# Numerical Differentiation

We have already mentioned the computer taking a derivative. For example, if you do not supply a gradient to an optimization routine like Quasi-Newton BFGS, the routine will still run. How?

### Option 1: Take a derivative by hand and write a function

This is self explanatory.




### Option 2:  Finite Differences

$$ f'(x) \approx  \frac{f(x+h) - f(x)}{h} $$

where $h=\max\{ \epsilon \times | x | , \epsilon\}$ and $\epsilon$ is small, like $10^{-6}$.

We want h to be small compared to x, but numerical it cannot be too small or else we divide by something close to zero. 

**Multivariate Version**

$$ f_i(x_1,...,x_n) \approx  \frac{f(x_i+h_i;\mathbf{x}) - f(\mathbf{x})}{h_i}    $$

But the number of evaluations of $f(x)$ is $n+1$. So finite differences can add substantial computation time, compared to explicit derivatives. Plus, they are less accurate. 
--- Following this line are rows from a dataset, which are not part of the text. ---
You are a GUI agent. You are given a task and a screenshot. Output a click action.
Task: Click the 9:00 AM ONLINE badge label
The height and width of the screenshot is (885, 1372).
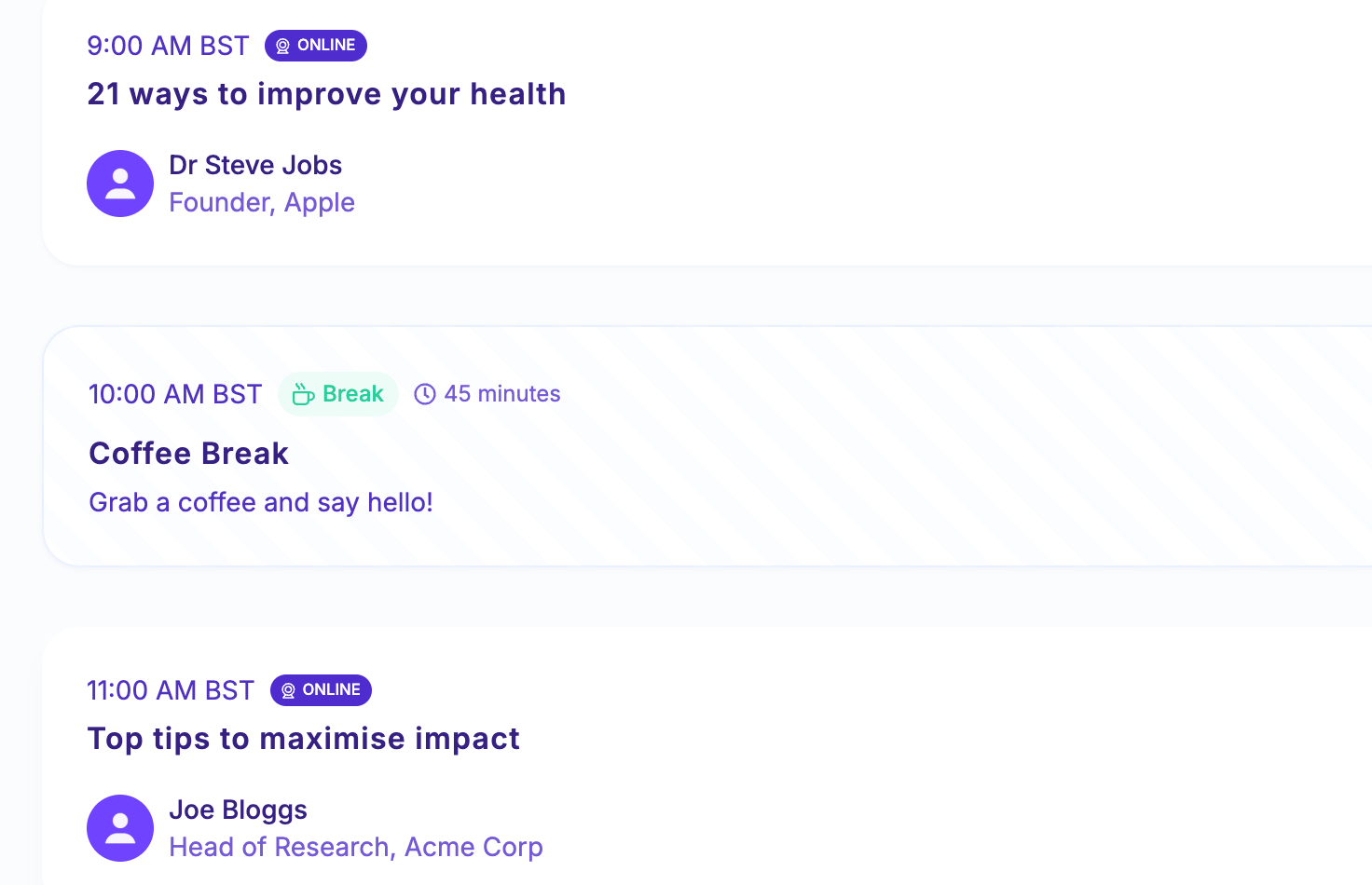click(x=326, y=45)
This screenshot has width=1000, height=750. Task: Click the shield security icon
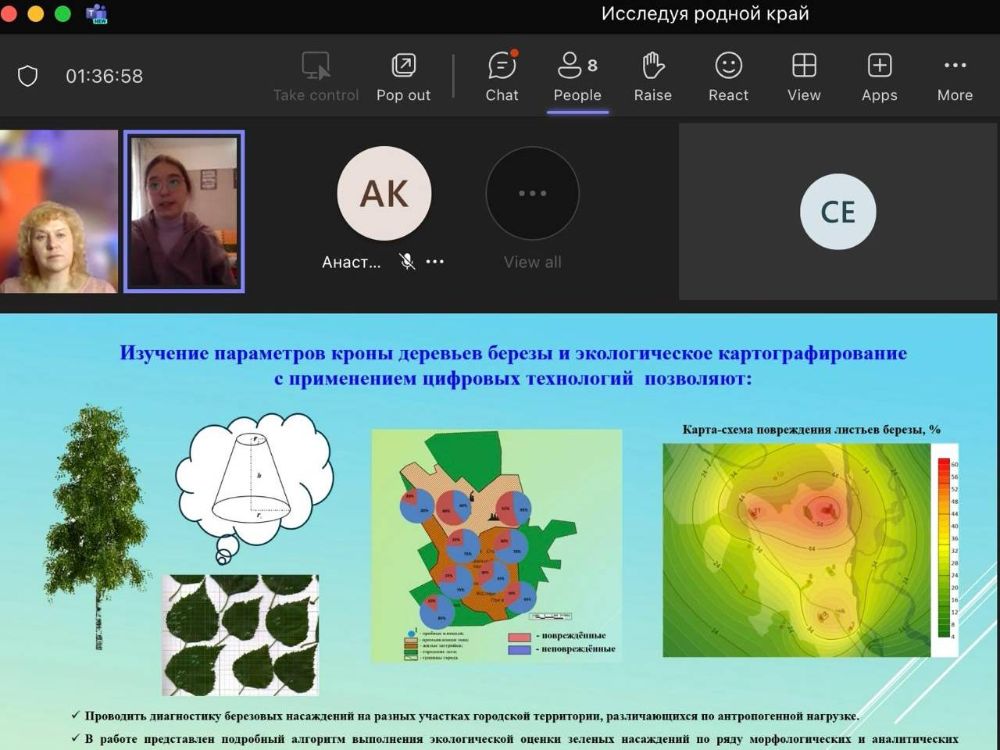tap(28, 76)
**2-sided Finite Differences**

$$ f'(x) \approx  \frac{f(x+h) - f(x-h)}{2h}   $$ 

which will reduce errors but now costs twice the time. 

In [16]:
f(x) = x.^2

f (generic function with 1 method)

In [2]:
function finDiff(g,x,hh=10e-6)
    h = max(hh*x,hh)
    gg = (g(x+h) - g(x))./h
end

finDiff (generic function with 2 methods)

In [17]:
finDiff(f,1.0,1.0)

3.0

In [4]:
finDiff(f,1.0,0.5)

2.5

In [5]:
finDiff(f,1.0,0.1)

2.100000000000002

In [6]:
finDiff(f,1.0)

2.00001000001393

### Option 3: Automatic Differentiation

The computer is evaluating $f(x)$ by evaluating the individual "pieces." The logic of AD is that we can use the "sub-evaluations" the computer is already doing by expressing any derivative in terms of the chain rule. 

**Example**
                $$f(x,y,z) = (x^α + y^α + z^α)^{\gamma}$$

To find $\nabla f$...

1. Compute original function, the computer must compute $x^α$, $y^α$, $z^α$, $x^α + y^α + z^α$, and $(x^α + y^α + z^α)^{\gamma}$;
2. Store these values to use later;
3. $f_x = (x^α + y^α + z^α)^{\gamma - 1}\gamma\alpha x^{\alpha - 1}$, so we need 2 divisions and 3 multiplications using the store values...
$$ f_x = \frac{(x^α + y^α + z^α)^{\gamma}}{x^α + y^α + z^α}\gamma \alpha \frac{x^{\alpha}}{x} $$

The computational burden is much much lower than finite differences (arithmatic) and the result is the exact derivative.

Computer scientists have been developing robust routines to take adavantage of these internal computations and the chain rule. ```Julia``` has packages to compute derivatives this way although I am not aware of a ```Matlab``` package. 

## Integration (Numerical Quadrature)

In many cases we want the computer to compute a (in)definite integral of $f$ w.r.t. a weight function $w(x)$ over interval $I$ on $R^n$.

$$ \int_I f(x) w(x) dx \approx \sum_{i=1}^n w_i f(x_i)$$

### Monte Carlo Integration

**Example 1: Normal distribution**

In [35]:
import Random
Random.seed!(338734)
using StatsFuns



In [37]:
rand()

0.37486250577104263

In [39]:
rand(Int8)

-75

In [51]:
norminvcdf(0.842)

1.0027116650265493

In [41]:
a = rand()

0.7307354603031468

In [42]:
norminvcdf(a)

0.615038826758967

In [48]:
randn()

-0.1767380843071841

In [71]:
# E[x^2] where x~N(0,1) is the Variance of X. So E(X^2)=1. How close can we get?
f(x) = x.^2

f (generic function with 1 method)

In [77]:
b = randn(1,1);
c = randn(100,1);
d = randn(10000,1);
e = randn(100000,1);

In [78]:
println((1/1).*sum(f(b)))
println((1/100).*sum(f(c)))
println((1/10000).*sum(f(d)))
println((1/100000).*sum(f(e)))

0.2489236503900925
0.8764093022817661
1.005206172232836
1.0001286993607696


This is just illustrative. We could have gotten close to $E[x^2]=1$ by chance.